Rewrite the lines from the one containing "You are a GUI" through the one containing "The height and", changing "GUI agent" to "interface agent" and leaving everything else as it is.

Recorded information:
******************************

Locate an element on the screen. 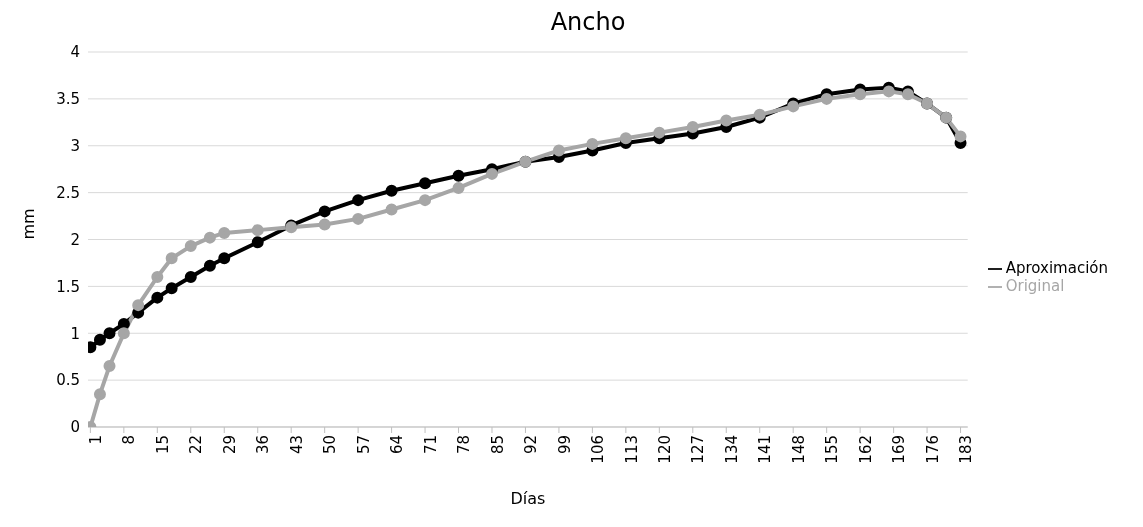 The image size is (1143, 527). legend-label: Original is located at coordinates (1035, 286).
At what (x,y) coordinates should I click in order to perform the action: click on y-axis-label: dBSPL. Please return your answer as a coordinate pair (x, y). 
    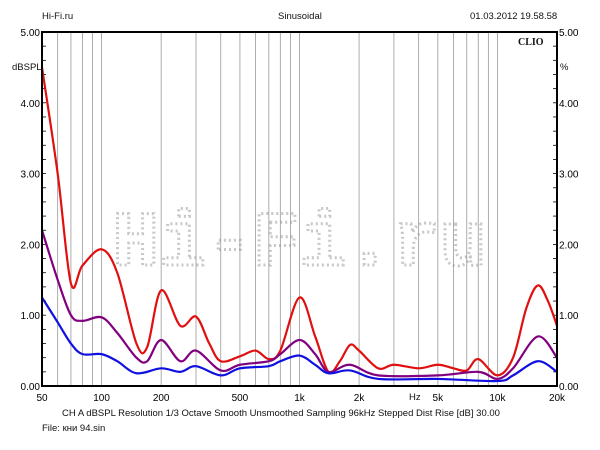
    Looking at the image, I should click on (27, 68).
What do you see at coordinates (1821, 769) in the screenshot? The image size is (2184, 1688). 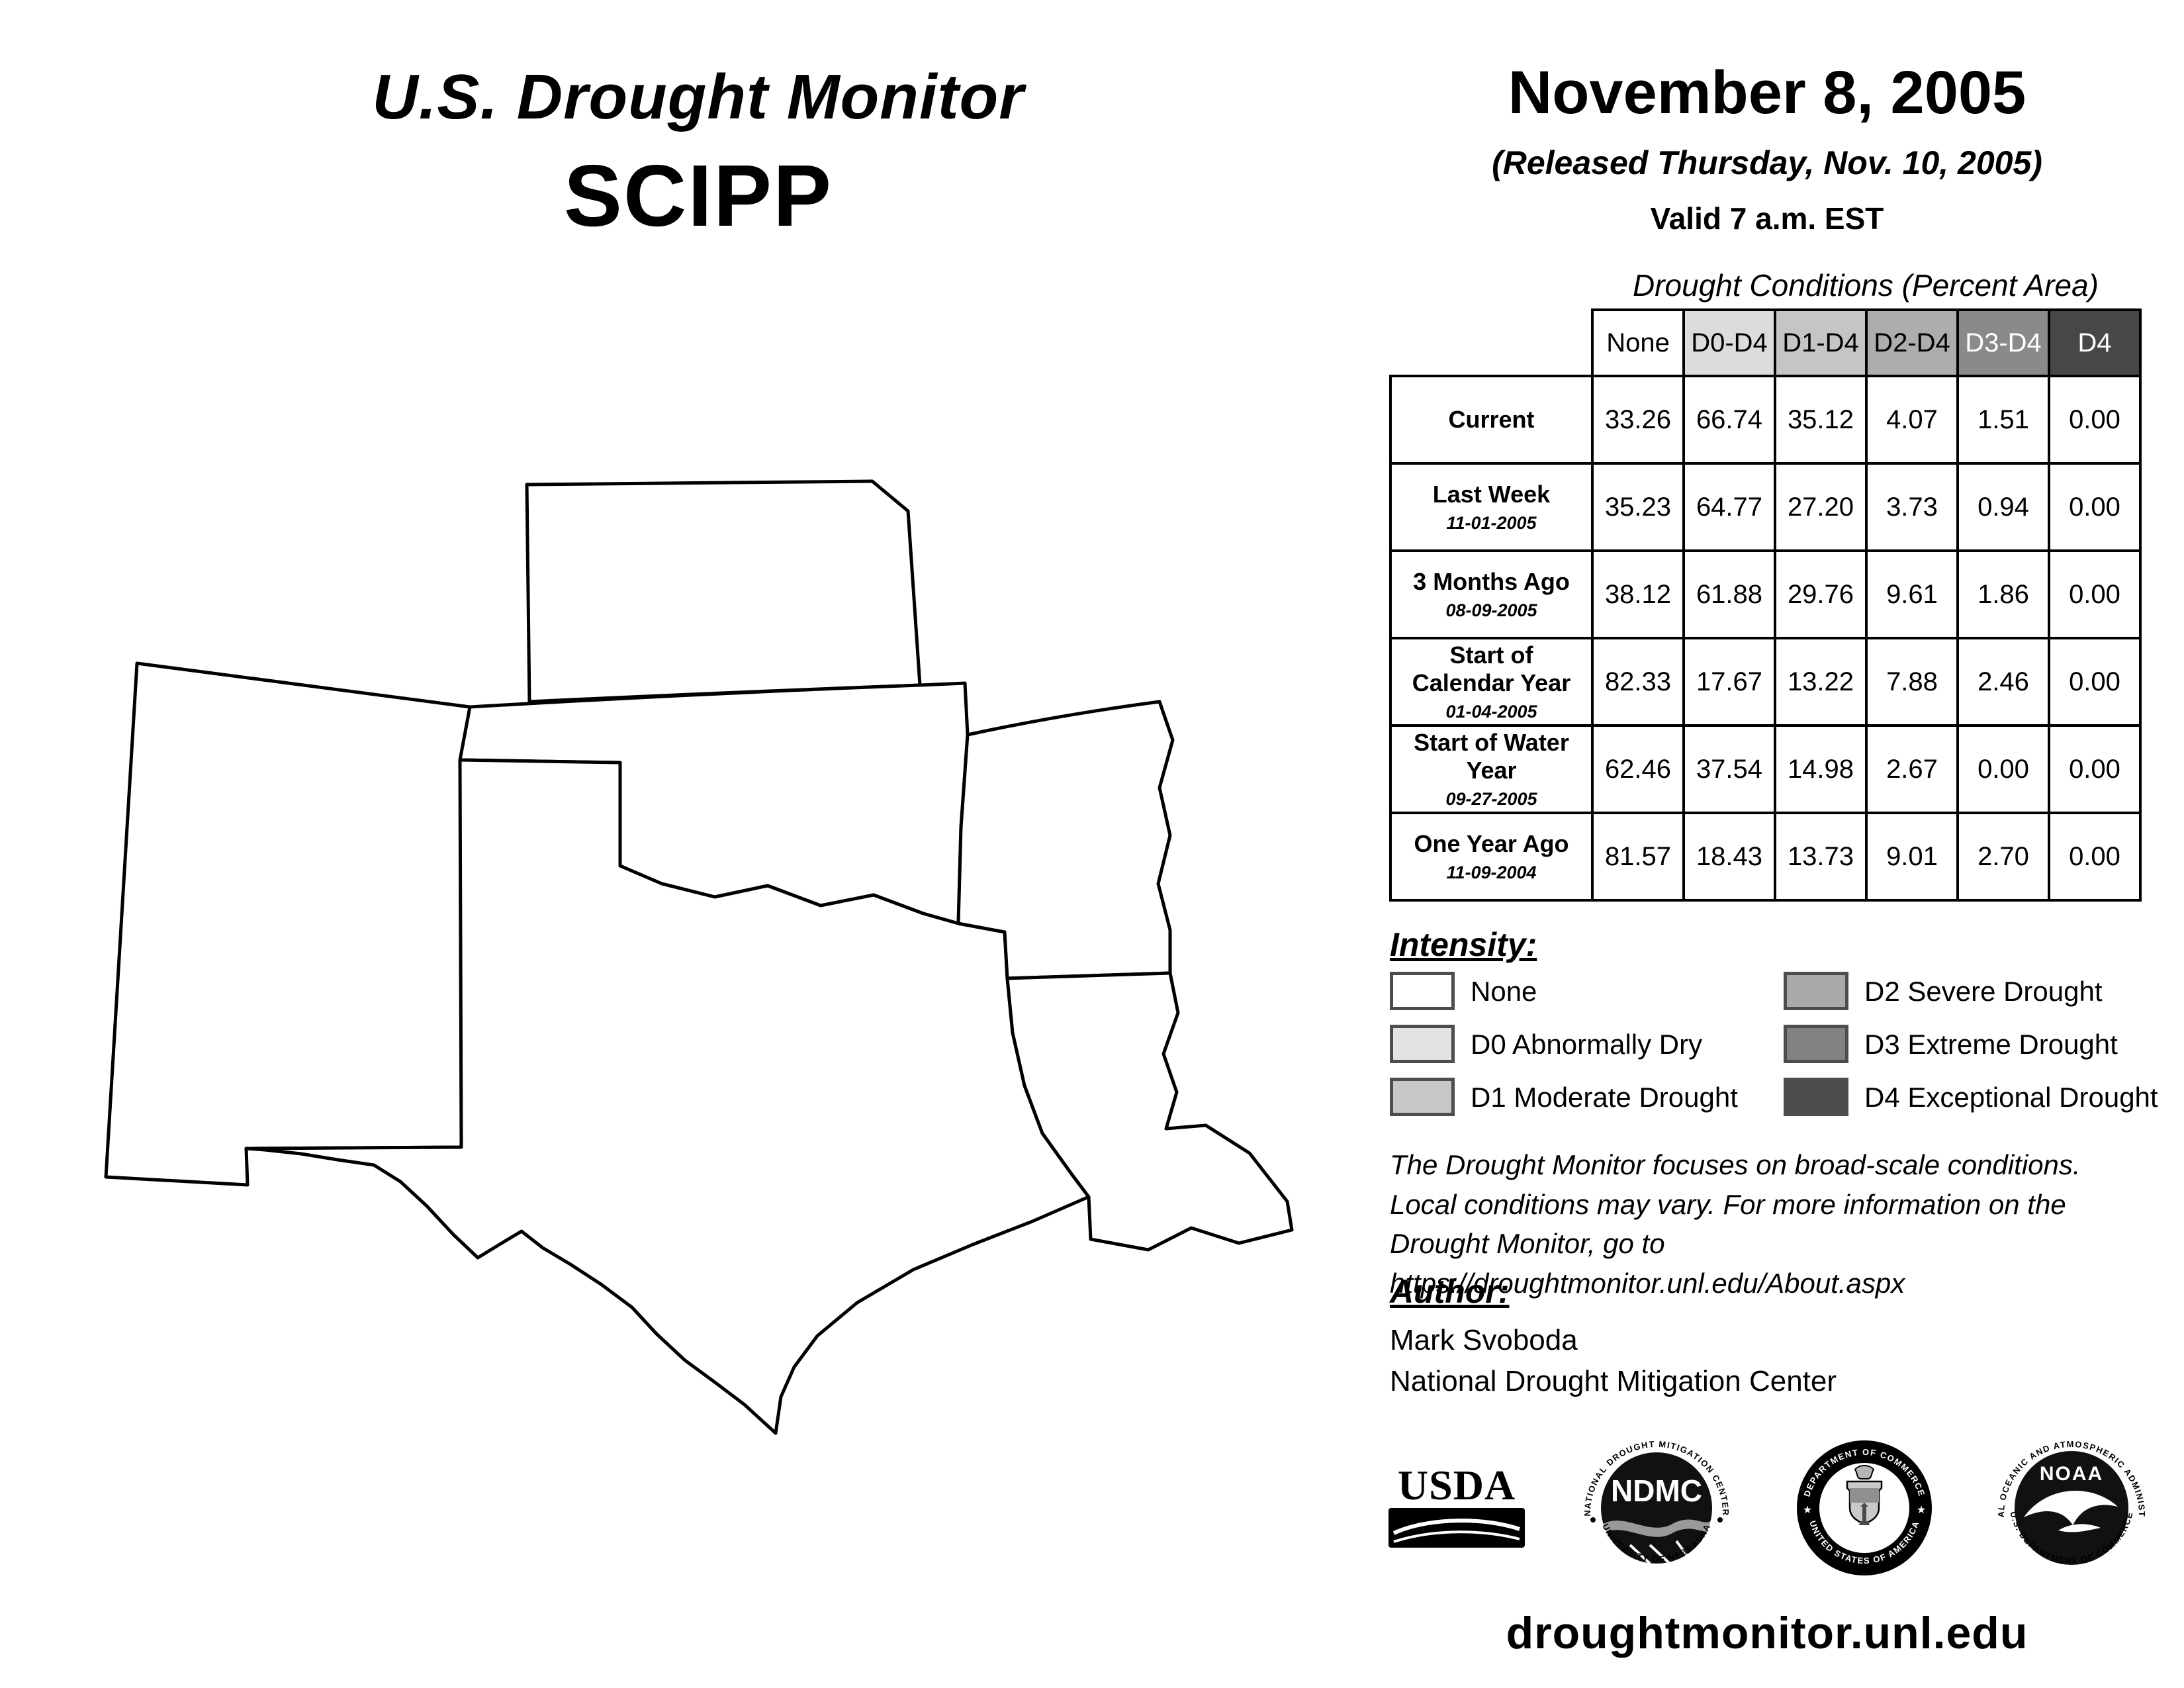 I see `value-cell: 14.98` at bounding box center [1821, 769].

******************************

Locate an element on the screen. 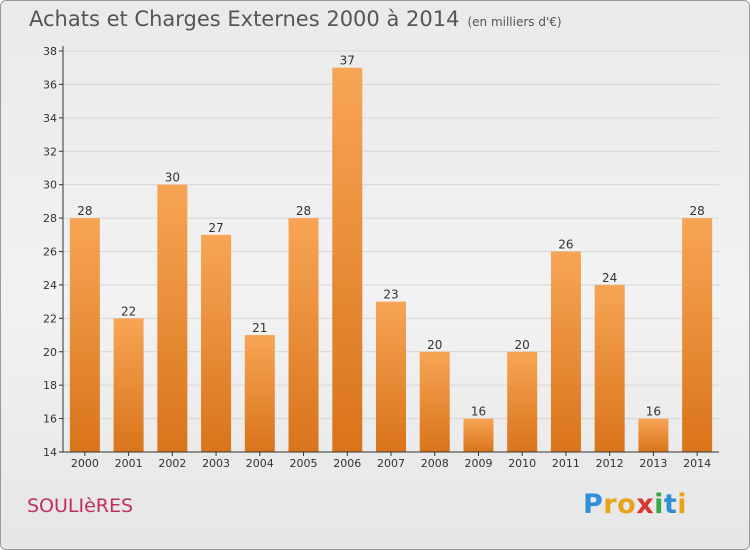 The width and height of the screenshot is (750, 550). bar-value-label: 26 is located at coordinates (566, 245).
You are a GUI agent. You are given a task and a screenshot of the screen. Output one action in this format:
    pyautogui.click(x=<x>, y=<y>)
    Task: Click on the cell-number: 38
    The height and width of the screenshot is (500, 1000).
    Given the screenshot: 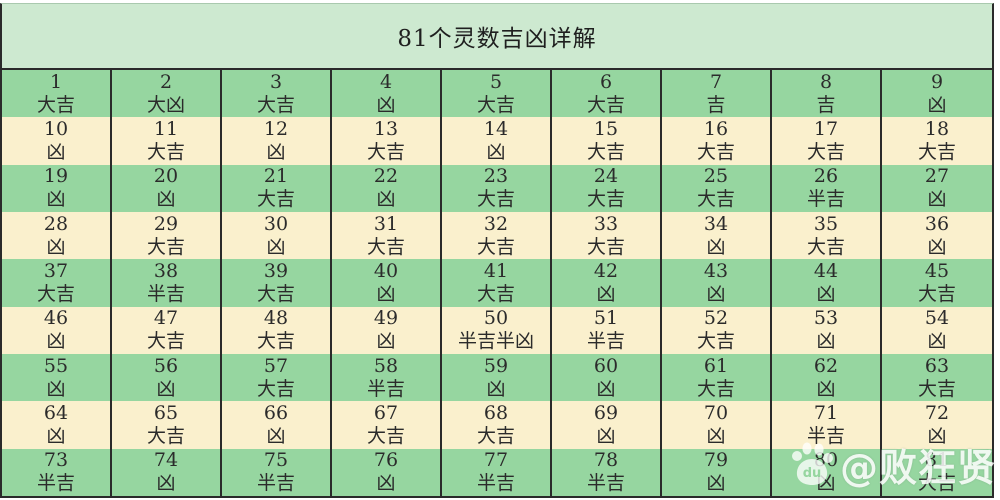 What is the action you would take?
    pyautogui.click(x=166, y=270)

******************************

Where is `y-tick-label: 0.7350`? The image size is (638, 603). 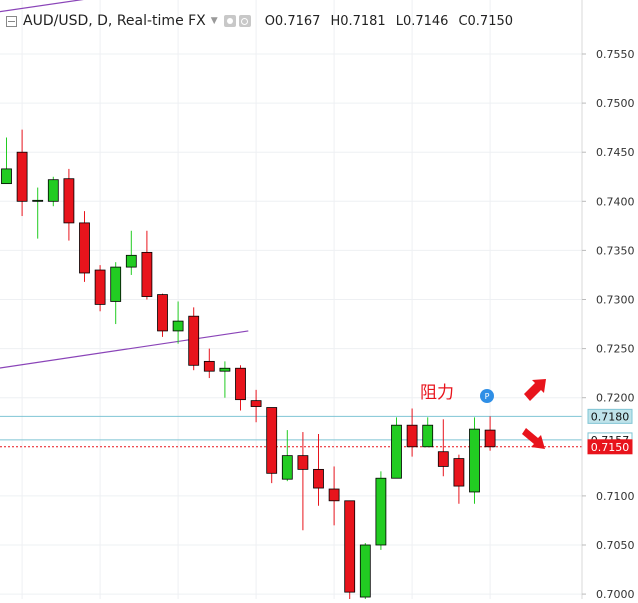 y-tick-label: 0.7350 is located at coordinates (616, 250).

******************************

Answer for the task:
You are a interface agent. You are given a task and a screenshot of the screen. Output one action in this format:
    pyautogui.click(x=<x>, y=<y>)
    Task: Click on the cell-number: 38
    The height and width of the screenshot is (500, 1000).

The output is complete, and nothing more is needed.